Unnamed: 0,Date,Close,Return
0,2008-10-01,1161.060059,
1,2008-10-02,1114.280029,-0.040291


# 2. Preprocessing Merge

In [6]:
# Group news by day

daily_df=df.groupby(by='release_date')['title'].apply(lambda x : ' '.join(x)).reset_index()

# Check shape

print(f'The shape of the df with news grouped daily is {daily_df.shape} \n')

# Visual check

daily_df.head(2)

The shape of the df with news grouped daily is (3641, 2) 



Unnamed: 0,release_date,title
0,2008-10-02,Nikkei down 1 4 pct on economy fears autos drop
1,2008-10-03,FOREX Dollar poised for biggest weekly gain in...


In [7]:
# Merge News (grouped daily) and SP500 returns 

df_complete=daily_df.merge(gspc,how='inner',left_on='release_date',right_on='Date')

# Check shape

print(f'The shape of the df considering trading days only is {daily_df.shape} \n')

# Visual Check 

df_complete.head(2)

The shape of the df considering trading days only is (3641, 2) 



Unnamed: 0,release_date,title,Date,Close,Return
0,2008-10-02,Nikkei down 1 4 pct on economy fears autos drop,2008-10-02,1114.280029,-0.040291
1,2008-10-03,FOREX Dollar poised for biggest weekly gain in...,2008-10-03,1099.22998,-0.013507


# 3. Labelling

In [8]:
# Binary Labelling (Positive/Negative)

df_complete['binary_label']=df_complete['Return'].map(lambda x: 1 if x>=0 else 0)

# Ternary Labelling (Positive/Neutral/Negative)

# Neutral interval ( - 0.2% , + 0.2%)

df_complete['ternary_label']=df_complete['Return'].map(lambda x: 2 if x >= 0.002 else 1 if x > -0.002 else 0)

# Quick check

df_complete[df_complete['ternary_label']== 1]['Return'].describe()

count    716.000000
mean       0.000008
std        0.001122
min       -0.002000
25%       -0.000960
50%        0.000011
75%        0.000909
max        0.001986
Name: Return, dtype: float64

# 4. Text Cleaning

In [9]:
# Load the spacy "vocabulary"

nlp = spacy.load('en_core_web_sm')

# Remove words with financial meaning from stopwords

for word in ['above','below','up','down']:
  spacy.lang.en.stop_words.STOP_WORDS.remove(word)

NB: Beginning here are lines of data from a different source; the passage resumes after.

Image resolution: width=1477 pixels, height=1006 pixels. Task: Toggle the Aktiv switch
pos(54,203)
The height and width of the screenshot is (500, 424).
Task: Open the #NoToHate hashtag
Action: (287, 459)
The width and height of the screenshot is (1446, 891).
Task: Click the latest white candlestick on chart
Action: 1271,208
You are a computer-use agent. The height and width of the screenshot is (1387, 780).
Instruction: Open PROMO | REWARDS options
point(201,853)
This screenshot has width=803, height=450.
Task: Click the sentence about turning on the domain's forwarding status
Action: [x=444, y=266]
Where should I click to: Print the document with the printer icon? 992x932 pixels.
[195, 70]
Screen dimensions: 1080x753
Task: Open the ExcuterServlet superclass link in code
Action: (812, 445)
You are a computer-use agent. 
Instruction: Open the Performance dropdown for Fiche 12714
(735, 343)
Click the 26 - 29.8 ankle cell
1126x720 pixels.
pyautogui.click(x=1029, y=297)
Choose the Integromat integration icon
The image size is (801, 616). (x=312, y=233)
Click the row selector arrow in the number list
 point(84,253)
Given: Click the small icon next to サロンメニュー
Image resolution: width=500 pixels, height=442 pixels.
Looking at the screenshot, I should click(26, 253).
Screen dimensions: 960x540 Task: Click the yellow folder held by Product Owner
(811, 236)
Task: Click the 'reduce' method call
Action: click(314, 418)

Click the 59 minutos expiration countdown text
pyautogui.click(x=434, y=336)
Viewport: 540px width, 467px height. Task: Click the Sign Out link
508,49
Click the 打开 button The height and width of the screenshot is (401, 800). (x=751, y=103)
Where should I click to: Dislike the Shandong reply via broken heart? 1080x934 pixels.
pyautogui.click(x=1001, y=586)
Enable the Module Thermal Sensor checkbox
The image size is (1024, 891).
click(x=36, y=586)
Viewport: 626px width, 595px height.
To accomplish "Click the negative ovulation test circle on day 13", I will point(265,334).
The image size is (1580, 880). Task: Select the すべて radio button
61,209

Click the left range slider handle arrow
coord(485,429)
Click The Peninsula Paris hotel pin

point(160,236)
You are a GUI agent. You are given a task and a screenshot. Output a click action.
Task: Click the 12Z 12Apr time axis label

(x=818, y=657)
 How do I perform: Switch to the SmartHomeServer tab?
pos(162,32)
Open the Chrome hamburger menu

# Define the function to clean text

def language_processing(news):
  """Lemmatize and removes stop words, numbers and entities 

     Args:
     news (string) : text documents

     Returns:
     result (string) : clean text  
  """ 
  text_doc=nlp(news) 
  entities_to_remove=[e.text for e in text_doc.ents]
  words_list=[word.lemma_.lower() for word in text_doc if (not word.is_stop) and (word.is_alpha) and (word.text not in entities_to_remove)]
  result=' '.join(words_list)
  return result

In [10]:
# Apply the function

df_complete['clean_text']=df_complete['title'].map(language_processing)

# Visual check

df_complete.head(1)

Unnamed: 0,release_date,title,Date,Close,Return,binary_label,ternary_label,clean_text
0,2008-10-02,Nikkei down 1 4 pct on economy fears autos drop,2008-10-02,1114.280029,-0.040291,0,0,nikkei down pct economy fear auto drop


# 5. Export

In [11]:
df_complete_filename='df_clean_text.parquet'

df_complete.to_parquet(os.path.join(intermediate_path,df_complete_filename))